孤独な神官はど田舎娘に愛を乞う
右も左もわからない二人
鈴英は、激しく後悔していた。この宮中に留まったことをである。

綺麗で真面目でちょっと厳しそうだと思っていた静玉が、実は、綺麗でかなり頭が固くてものすごく厳しかったのが最大の原因である。

「鈴英様!!聞いておられるのですか??!!」

「は、はい。」


今は、宮中での挨拶の仕方について絶賛勉強中だ。

「手の位置は、胸の前!!」

「はいっ!!」


「礼の角度はこのくらい!!」


「はいっ!!」


「それでは頭を下げ過ぎです!!」


「ご。ごめんなさい!!」


「『ごめんなさい』ではなく、『申し訳ございません』です。鈴英様。」


「はい。申し訳ございません!!」


傍から見ると、その様子は礼儀を習うと言うより、新人軍人の訓練のようだったと後に仲良くなった別の女官に言われることになる。
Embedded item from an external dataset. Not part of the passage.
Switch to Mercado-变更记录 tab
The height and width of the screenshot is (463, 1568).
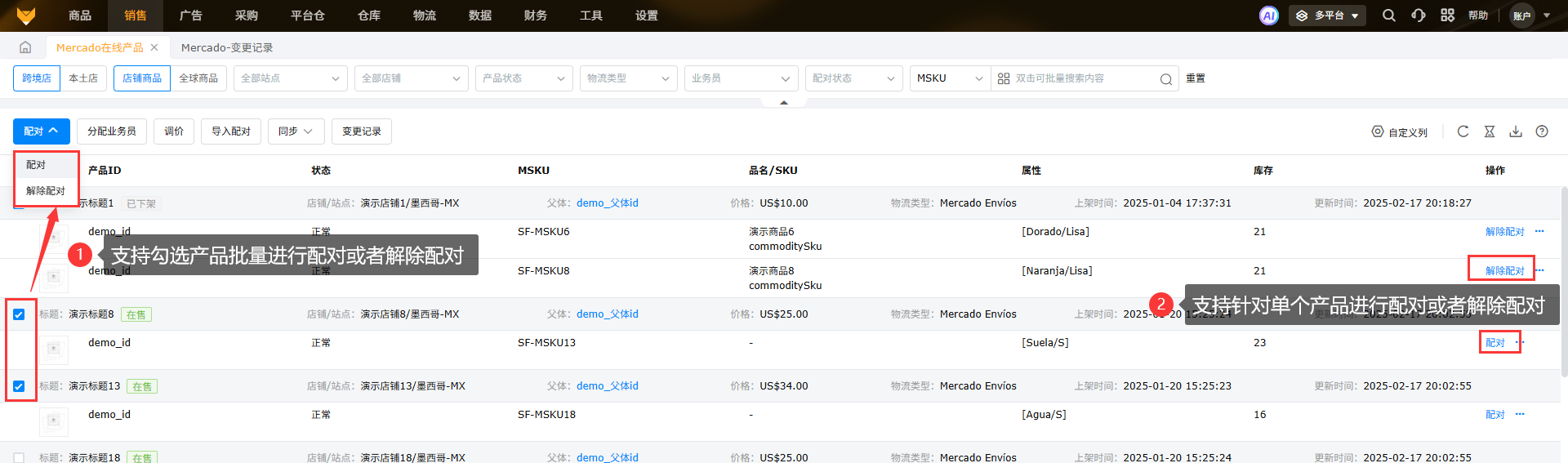point(227,48)
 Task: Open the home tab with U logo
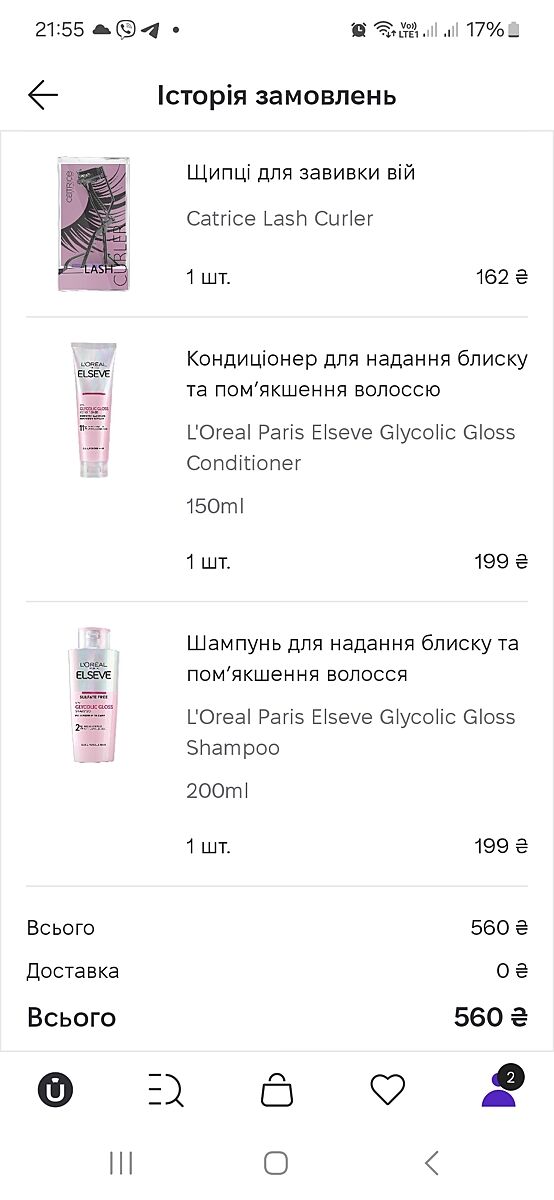[56, 1089]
「今日はこれくらいにして、次は、文字を読む練習をいたしましょう。」

対して運動もしていないのに、肩で息をしていた鈴英は、パッと顔を輝かせる。


「ホント?!すぐ用意します!!」


「『本当ですか?』です。鈴英様」

「はーい。」

「伸ばさない!!」


「はい!!」


良い返事をした鈴英は、いそいそと棚から筆と紙を持ってきた。それを静玉はじっと見ていた。